Jorge Bergoglio no es el Abate Pierre sino el nuevo jefe de ese sistema sólido e intocable, una monarquía absoluta de dos mil años de oscurantismo, más de mil millones de fieles y cinco millones de miembros orgánicos, de los cuales sólo doscientos tienen voto.
El Estado vaticanista es una genialidad pensada por una mente de vanguardia. No presta servicios de ABL, no se involucra en el dilema keynesiano de invertir en una autopista, una represa o un plan de viviendas; no mantiene hospitales ni escuelas con recursos propios; y, sin embargo, recauda, recauda, recauda. A cambio de esa comodidad, nos da un “discurso”.
El Vaticano es lo que dice y lo que hace. Pero esa tensión se inclina siempre para el lado del hacer. En el abismo que hay entre lo que han dicho los papas y lo que hizo el Banco Ambrosiano (y lo que ahora hace el IOR) aparece nítida la identidad del poder católico. Bergoglio ya no es Bergoglio: es el Vaticano. El cambio de identidad tiene el aspecto de un lavado de cerebro y sugiere una experiencia aterradora: no hay pasado personal. Es un espectáculo impresionante de ascenso del que ni el propio Bergoglio debe estar dando suficiente crédito. Entre nosotros, algo similar le pasó a Roberto Sánchez en 1960 cuando, luego de cantar en el Recreo Andrés de Banfield, dijo: “Vocavor Sandro”.
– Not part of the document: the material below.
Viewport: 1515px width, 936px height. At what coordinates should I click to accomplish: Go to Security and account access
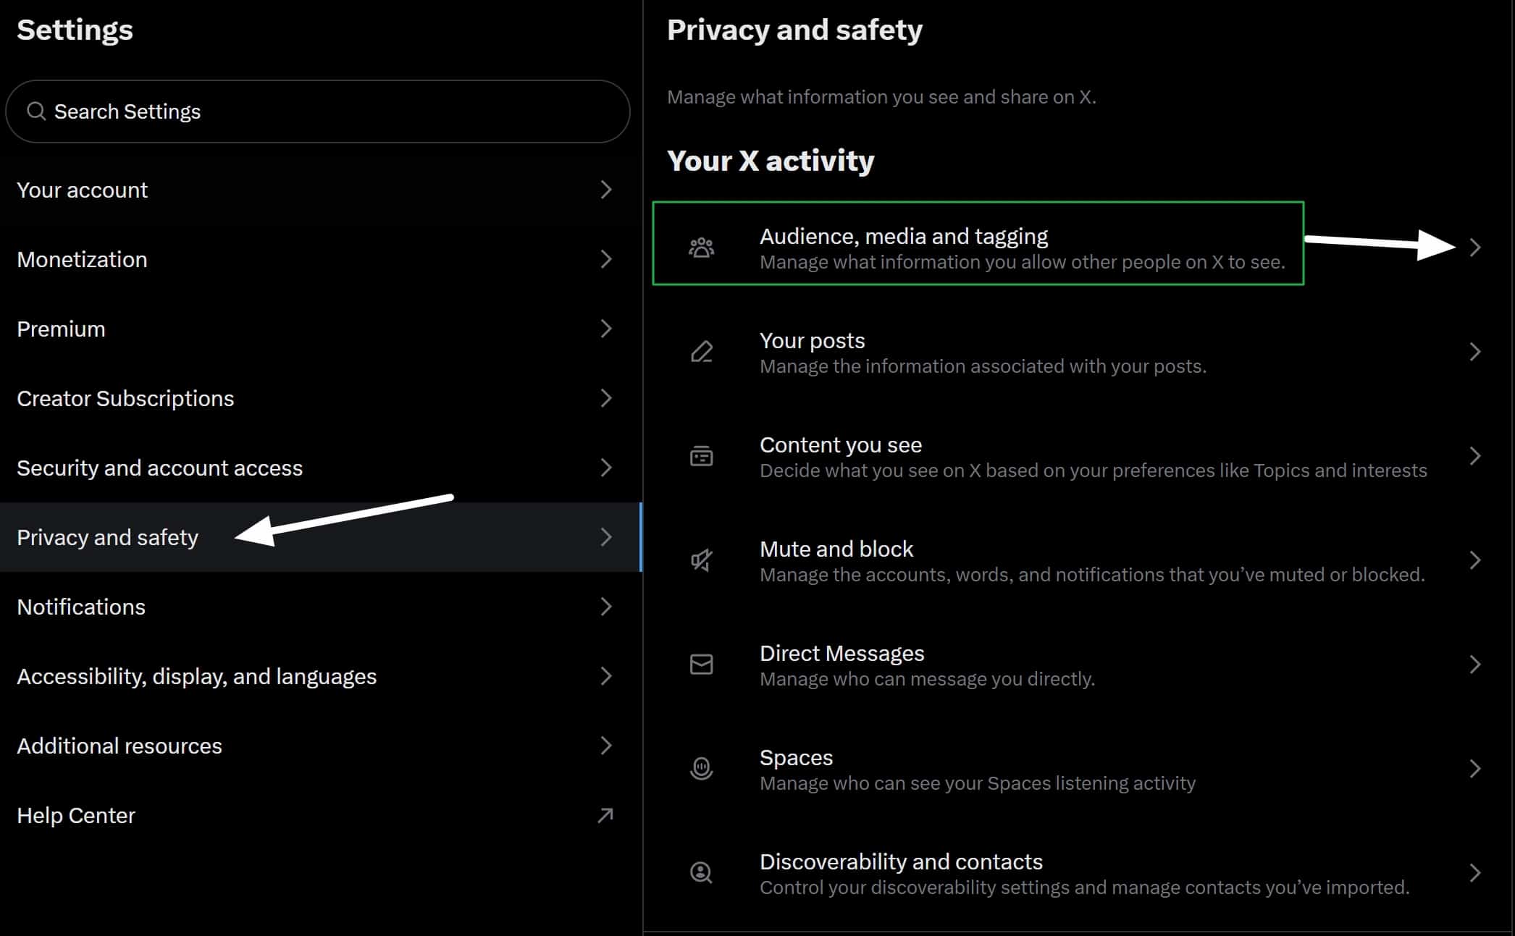321,468

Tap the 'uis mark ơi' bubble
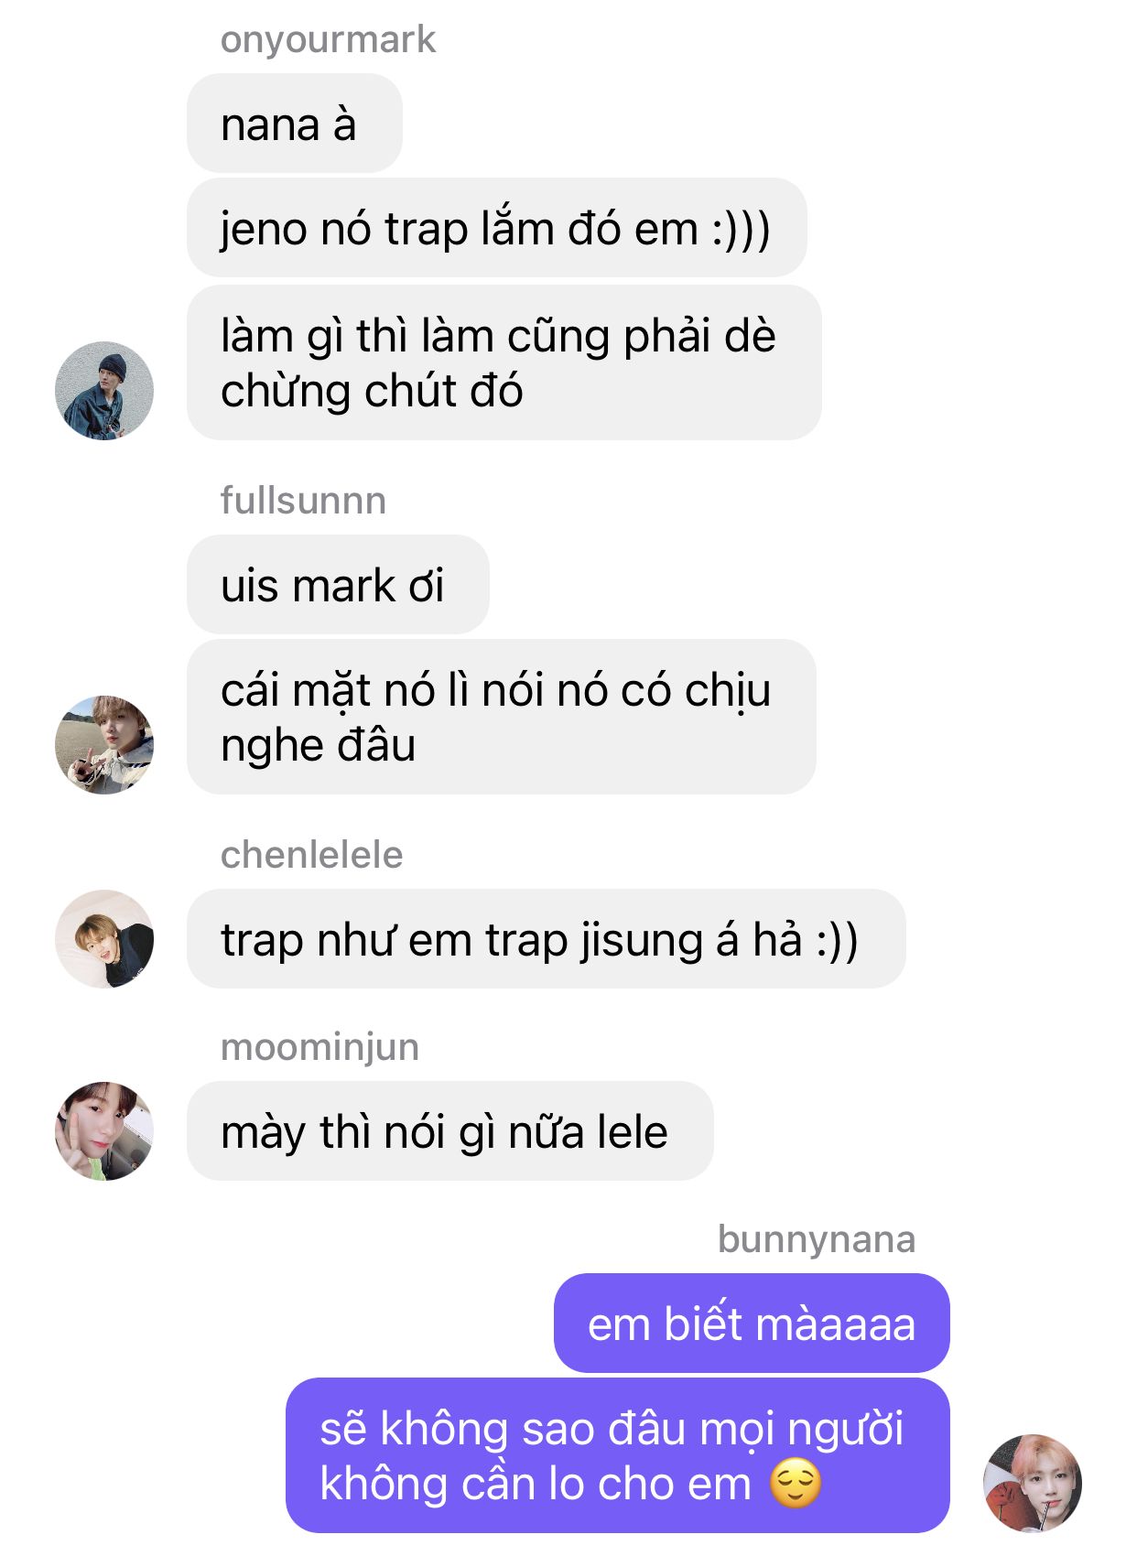[x=338, y=585]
El perfil de modestia que Bergoglio intentó imponer desde el vamos, un poco contra el reloj Cartier y los anteojos Serengeti de Ratzinger, está muy bien elegido. Le dará réditos de santidad a su imagen, mientras por abajo la institución no cambiará en nada. A los progresistas que, como siempre, se esperanzan en lo imposible: no insistan con reformas desubicadas. Bergoglio está en el Vaticano, que no es justamente el PC de Roma ni los campos del Love Parade.
De una tradición inamovible sólo queda esperar “gestos”. El primero, una buena parada de carro, fue para los argentinos que reventaron las agencias de viajes y ven en el turismo religioso –la fotito en la plaza San Pedro– la única posibilidad de experimentar paz interior. Nacionalismo, exitismo, consumismo: difícil encontrar un paquete de reacciones sociales más desagradable. A ese cholulismo sacro, Bergoglio les pidió menos jet lag y más donaciones.
*Escritor.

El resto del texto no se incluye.